■ **Task prompt**
Please count the lines of the listing below that contain the string "Privacy", treating uppercase and lowercase as different, and reply with only the number.

■ **Entries on locating words and elements**
******
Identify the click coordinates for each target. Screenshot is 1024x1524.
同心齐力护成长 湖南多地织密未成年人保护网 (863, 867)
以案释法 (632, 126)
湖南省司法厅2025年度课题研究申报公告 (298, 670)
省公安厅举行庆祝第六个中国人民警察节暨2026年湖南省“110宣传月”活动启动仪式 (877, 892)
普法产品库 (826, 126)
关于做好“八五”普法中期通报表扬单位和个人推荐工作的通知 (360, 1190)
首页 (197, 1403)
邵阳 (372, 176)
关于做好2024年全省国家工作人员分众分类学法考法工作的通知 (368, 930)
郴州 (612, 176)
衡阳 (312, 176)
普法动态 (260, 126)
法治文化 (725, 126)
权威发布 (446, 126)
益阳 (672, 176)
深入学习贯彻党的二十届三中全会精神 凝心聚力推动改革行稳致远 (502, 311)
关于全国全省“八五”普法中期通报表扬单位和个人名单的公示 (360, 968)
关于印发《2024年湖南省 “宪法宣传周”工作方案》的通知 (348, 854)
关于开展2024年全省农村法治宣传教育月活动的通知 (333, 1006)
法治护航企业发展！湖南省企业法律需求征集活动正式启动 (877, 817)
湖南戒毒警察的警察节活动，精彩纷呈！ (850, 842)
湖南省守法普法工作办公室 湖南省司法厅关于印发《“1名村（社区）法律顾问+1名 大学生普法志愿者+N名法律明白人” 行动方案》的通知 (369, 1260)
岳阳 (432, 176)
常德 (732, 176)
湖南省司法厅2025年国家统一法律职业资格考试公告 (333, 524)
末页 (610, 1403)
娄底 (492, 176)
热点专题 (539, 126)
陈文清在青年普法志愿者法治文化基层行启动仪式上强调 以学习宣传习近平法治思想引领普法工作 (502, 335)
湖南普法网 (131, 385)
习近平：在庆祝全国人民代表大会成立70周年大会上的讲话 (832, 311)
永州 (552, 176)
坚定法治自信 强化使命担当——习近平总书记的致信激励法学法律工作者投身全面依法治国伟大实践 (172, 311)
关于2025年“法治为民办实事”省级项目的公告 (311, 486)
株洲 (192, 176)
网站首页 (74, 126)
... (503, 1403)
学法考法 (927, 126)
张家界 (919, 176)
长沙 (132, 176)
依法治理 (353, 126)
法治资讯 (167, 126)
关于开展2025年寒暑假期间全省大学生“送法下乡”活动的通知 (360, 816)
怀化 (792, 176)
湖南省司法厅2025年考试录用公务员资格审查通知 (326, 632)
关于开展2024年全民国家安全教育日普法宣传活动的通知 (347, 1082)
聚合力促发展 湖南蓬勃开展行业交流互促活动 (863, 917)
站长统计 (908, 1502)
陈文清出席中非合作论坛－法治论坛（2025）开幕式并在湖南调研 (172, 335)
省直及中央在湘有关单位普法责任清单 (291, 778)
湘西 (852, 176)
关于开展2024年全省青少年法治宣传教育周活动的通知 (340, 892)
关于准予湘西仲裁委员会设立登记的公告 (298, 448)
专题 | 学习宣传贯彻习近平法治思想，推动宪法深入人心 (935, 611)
******
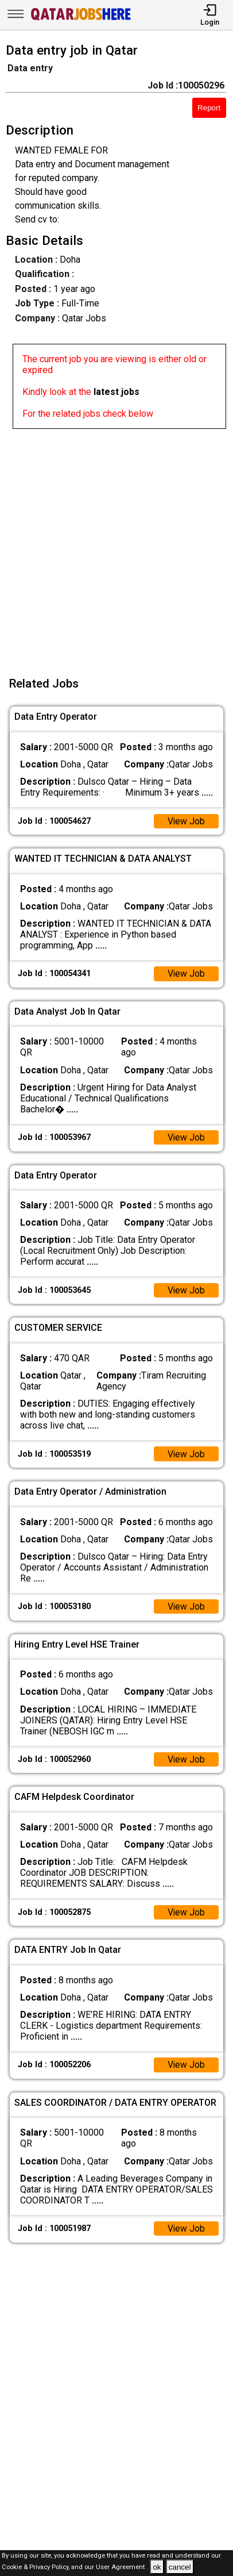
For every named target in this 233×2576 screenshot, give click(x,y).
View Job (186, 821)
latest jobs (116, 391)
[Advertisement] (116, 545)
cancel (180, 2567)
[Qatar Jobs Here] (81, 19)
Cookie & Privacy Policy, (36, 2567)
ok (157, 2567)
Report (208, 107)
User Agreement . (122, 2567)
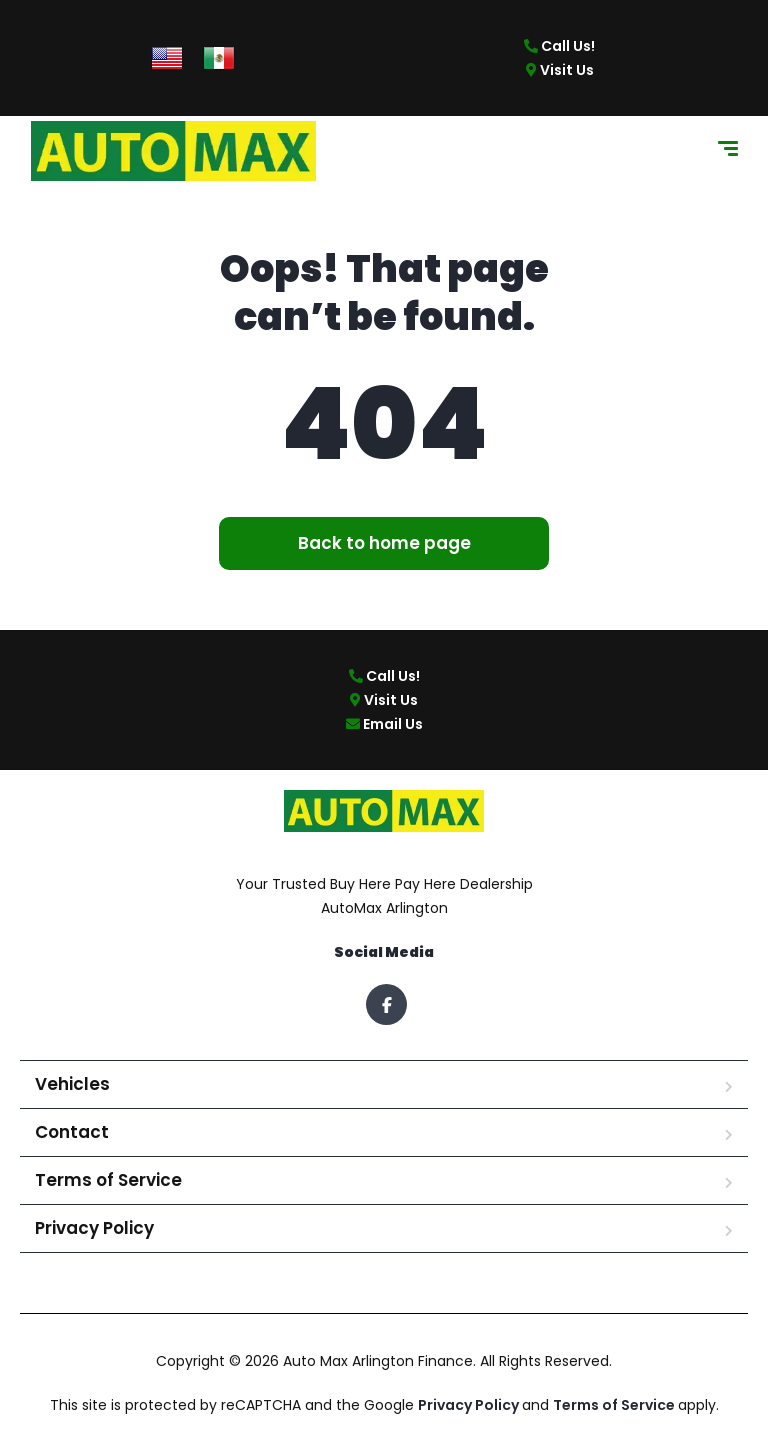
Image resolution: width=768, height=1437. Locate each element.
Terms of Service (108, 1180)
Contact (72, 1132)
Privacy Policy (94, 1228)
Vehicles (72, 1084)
******
■ **Finished answer**
2